As the main ingredient in many recipes, you can enrich your homemade pizza and calzone with fatty pepperoni meat.
Most recipes only call for a few slices. You’ll have plenty left if you buy the whole stick. And you might be wondering: Does pepperoni go bad?
While shopping for ingredients to use in your Italian-style pizza, maybe you came across refrigerated pepperoni sticks. And now you’re wondering if pepperoni needs to be refrigerated.
Don’t worry. Today, we’ll be talking about how to tell if your pepperoni has gone bad, how to store pepperoni, and how long you can expect your pepperoni to last.

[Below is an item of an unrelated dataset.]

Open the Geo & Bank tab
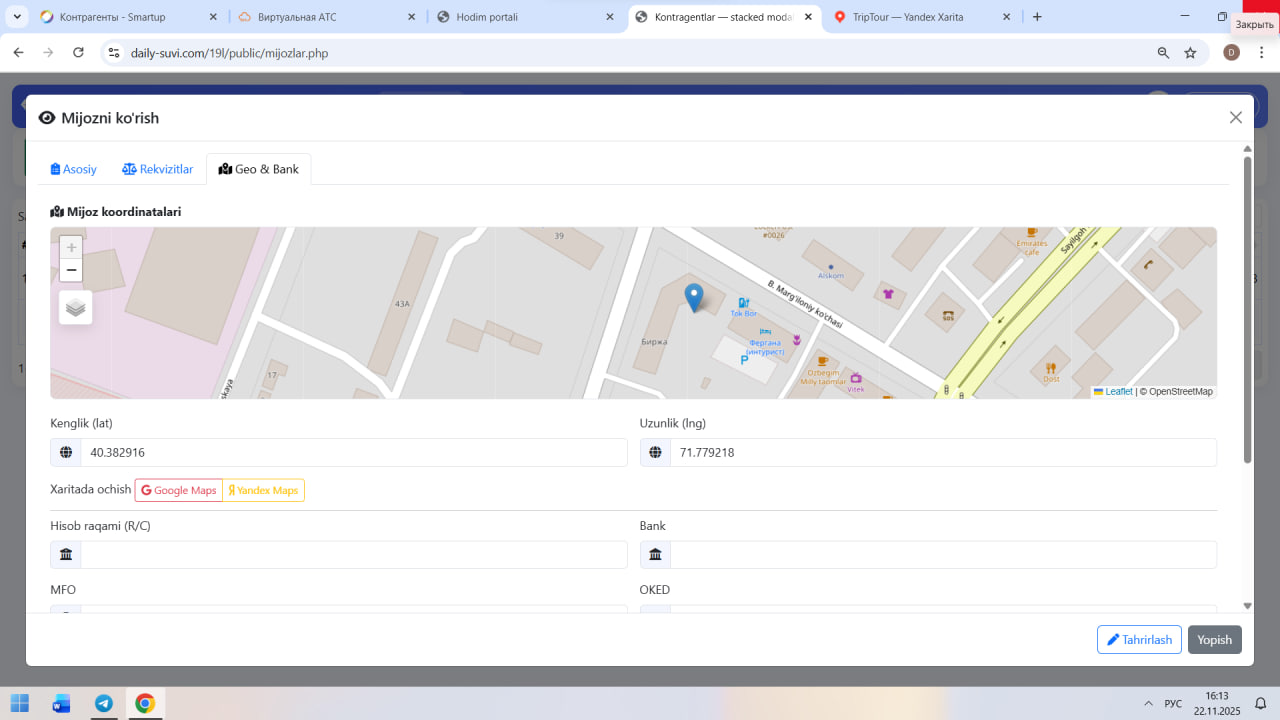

Want the answer and fast? Whatever type of pepperoni you have, you need to watch for signs of rancidity (a bad smell and a bitter taste). Plus, the best rule of thumb is to eat your opened pepperoni within 5-7 days and store it in the refrigerator.
How To Tell If Your Pepperoni Is Off?
You can quickly check a few signs to find out if your pepperoni has gone bad or not.
- Changes In Appearance: You can check for any changes in appearance. Any signs of slime or discolorations on the surface should be enough for you to toss the pepperoni in the trash.
- Unusual Smells: You can check for any distinctive odor. If it smells putrid or rancid (rotten), then it’s time for you to chuck your pepperoni away. The rancid smell means the fats in your pepperoni have been oxidized by the air.
- Slimy or Sticky: If your sausage feels sticky or slimy, then you will be wise to get rid of it.
- Change in Taste: If all the signs above are okay, you can cut a pepperoni slice and give it a try. You can use it if it tastes good. Otherwise, chuck it away.
If the pepperoni is not wrapped correctly and left open, the surface will dry out and change color, as the rancidification process will have quickened.
However, rancidity isn’t dangerous – it’s just not nice to eat! – so just cut out the bad part and enjoy the rest.
How To Store Your Pepperoni For A Longer Life
Your pepperoni can only stay on the shelf for a long time without spoiling if it has undergone a dry-cure method. By controlling the moisture levels and adding salt, the meat becomes stable for storage.
You can also keep your pepperoni stored at room temperature – somewhere like a cool, dry, dark pantry or kitchen cabinet – if it’s not stored in the chilled section at the grocery store.
If it’s sold refrigerated at the store, follow suit and store your pepperoni in your refrigerator, whether opened or unopened.
Can’t remember whether your pepperoni was sold in the chilled or regular section? Check the label, or just opt for the safe bet: the refrigerator.
Now: When you open the pepperoni sticks for use, then you should wrap the leftovers up tightly in cling film and store them in the refrigerator. If you don’t protect your pepperoni from the air, it’ll absorb smells from your fridge and dry out.
What’s the bottom line?
Once you have opened the pepperoni sticks, you should always keep the leftover sausages in a refrigerator.
The good news: once you know how to store pepperoni, you basically know how to store any deli meat.
How Long Is Pepperoni’s Shelf Life?
You might be wondering: Do refrigerated and unrefrigerated pepperoni have the same shelf lives?
Simple Answer: No! They don’t.
If you store refrigerated pepperoni sticks properly, the quality should last a few days past the sell-by date. If you have opened the packing, you should use them within three weeks.
On the other hand, unrefrigerated pepperoni lasts longer. Your sausages will retain their quality better because they are preserved, either through ingredients or production methods.
Usually, you’ll find the best-by date on the unrefrigerated sticks. If you have opened the package, then you can get away with storing your pepperoni a few days past the best-by date.
But you can easily secure two more weeks of shelf-life by storing the unrefrigerated sticks in the fridge.
If you have opened the pepperoni package, it’ll be better to store the leftovers in a refrigerator.
Also, you should consume the slices within 5 to 7 days for the best quality. Any suspicion in smell, taste, and appearance should be enough to chuck it away.